Effects of amphetamine, methylphenidate, atomoxetine, and morphine in rats responding under an adjusting stop signal reaction time task

Abstract

Stop signal reaction time procedures are used to investigate behavioral and neurobiological processes that contribute to behavioral inhibition and to evaluate potential therapeutics for disorders characterized by disinhibition and impulsivity. The current study examined effects of amphetamine, methylphenidate, atomoxetine, and morphine in rats responding under an adjusting stop signal reaction time task that measures behavioral inhibition, as well as motor impulsivity. Rats (n = 8) completed a two-response sequence to earn food. During most trials, responses following presentation of a visual stimulus (go signal) delivered food. Occasionally, a tone (stop signal) was presented signifying that food would be presented only if the second response was withheld.

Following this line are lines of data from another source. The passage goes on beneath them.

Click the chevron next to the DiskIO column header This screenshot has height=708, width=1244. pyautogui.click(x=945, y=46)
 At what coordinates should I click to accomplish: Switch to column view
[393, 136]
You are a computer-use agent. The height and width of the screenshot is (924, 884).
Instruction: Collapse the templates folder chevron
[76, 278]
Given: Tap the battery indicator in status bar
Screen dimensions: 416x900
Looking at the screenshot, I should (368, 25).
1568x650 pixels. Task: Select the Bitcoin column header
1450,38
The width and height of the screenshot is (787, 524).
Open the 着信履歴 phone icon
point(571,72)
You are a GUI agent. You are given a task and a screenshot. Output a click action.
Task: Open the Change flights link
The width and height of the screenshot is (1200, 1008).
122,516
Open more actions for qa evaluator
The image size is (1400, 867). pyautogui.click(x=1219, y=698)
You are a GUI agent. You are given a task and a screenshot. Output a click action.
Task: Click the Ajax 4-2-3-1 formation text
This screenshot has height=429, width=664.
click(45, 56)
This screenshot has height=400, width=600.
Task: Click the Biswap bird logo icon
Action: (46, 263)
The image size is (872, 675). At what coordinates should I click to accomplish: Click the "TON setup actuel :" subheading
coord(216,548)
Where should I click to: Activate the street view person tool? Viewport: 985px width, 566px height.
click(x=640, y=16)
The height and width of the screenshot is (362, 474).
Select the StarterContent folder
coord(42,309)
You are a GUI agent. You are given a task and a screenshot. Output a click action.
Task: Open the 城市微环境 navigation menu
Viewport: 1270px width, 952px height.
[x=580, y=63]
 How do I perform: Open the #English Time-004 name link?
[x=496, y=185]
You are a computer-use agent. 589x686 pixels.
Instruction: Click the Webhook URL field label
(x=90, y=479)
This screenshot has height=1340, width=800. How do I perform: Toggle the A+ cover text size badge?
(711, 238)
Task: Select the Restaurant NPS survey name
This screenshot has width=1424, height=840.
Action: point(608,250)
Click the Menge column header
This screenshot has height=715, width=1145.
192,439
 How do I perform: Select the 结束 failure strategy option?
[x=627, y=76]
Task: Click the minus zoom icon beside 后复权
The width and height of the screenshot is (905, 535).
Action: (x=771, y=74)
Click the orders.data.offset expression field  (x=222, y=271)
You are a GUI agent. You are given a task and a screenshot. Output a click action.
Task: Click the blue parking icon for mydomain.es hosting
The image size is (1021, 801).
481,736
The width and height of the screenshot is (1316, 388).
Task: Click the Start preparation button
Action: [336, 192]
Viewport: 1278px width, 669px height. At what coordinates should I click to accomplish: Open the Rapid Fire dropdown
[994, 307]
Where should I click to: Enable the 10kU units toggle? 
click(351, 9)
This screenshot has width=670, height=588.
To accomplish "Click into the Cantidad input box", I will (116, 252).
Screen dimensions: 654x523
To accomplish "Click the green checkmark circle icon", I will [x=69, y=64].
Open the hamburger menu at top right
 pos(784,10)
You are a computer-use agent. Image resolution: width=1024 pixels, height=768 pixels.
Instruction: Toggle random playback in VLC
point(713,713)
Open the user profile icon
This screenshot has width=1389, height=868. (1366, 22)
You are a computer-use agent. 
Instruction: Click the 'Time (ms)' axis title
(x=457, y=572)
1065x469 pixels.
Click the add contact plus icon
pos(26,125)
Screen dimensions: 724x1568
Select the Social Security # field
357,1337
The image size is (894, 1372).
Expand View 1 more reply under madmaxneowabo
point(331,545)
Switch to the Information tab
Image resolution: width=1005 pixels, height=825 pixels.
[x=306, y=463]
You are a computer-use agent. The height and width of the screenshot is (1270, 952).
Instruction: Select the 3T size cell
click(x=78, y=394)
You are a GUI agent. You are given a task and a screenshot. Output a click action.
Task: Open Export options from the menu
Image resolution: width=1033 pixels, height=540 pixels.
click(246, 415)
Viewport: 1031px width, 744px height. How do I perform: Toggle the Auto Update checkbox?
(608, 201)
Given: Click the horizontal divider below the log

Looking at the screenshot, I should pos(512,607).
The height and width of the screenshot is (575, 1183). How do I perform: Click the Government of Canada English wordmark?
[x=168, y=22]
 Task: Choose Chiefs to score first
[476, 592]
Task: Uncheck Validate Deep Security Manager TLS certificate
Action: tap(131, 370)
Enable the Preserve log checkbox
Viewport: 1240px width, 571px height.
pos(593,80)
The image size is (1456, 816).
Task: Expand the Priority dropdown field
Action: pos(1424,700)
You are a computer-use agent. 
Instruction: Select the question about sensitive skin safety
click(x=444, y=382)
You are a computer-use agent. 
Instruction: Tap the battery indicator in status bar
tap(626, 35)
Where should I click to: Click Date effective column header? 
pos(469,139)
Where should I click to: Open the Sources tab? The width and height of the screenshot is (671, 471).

Responding after the stop signal measured inhibition and responding prior to the start of the trial (premature) measured motor impulsivity. Delay to presentation of the stop signal was adjusted for individual subjects based on performance. Amphetamine and methylphenidate increased responding after presentation of the stop signal and markedly increased premature responding. Atomoxetine modestly improved accuracy on stop trials and decreased premature responding. Morphine did not alter stop trial accuracy or premature responding up to doses that decreased the number of trials initiated. These data demonstrate the sensitivity of an adjusting stop signal reaction time task to a range of drug effects and shows that some drugs that enhance dopaminergic transmission, such as amphetamine, can differentially alter various types of impulsive behavior.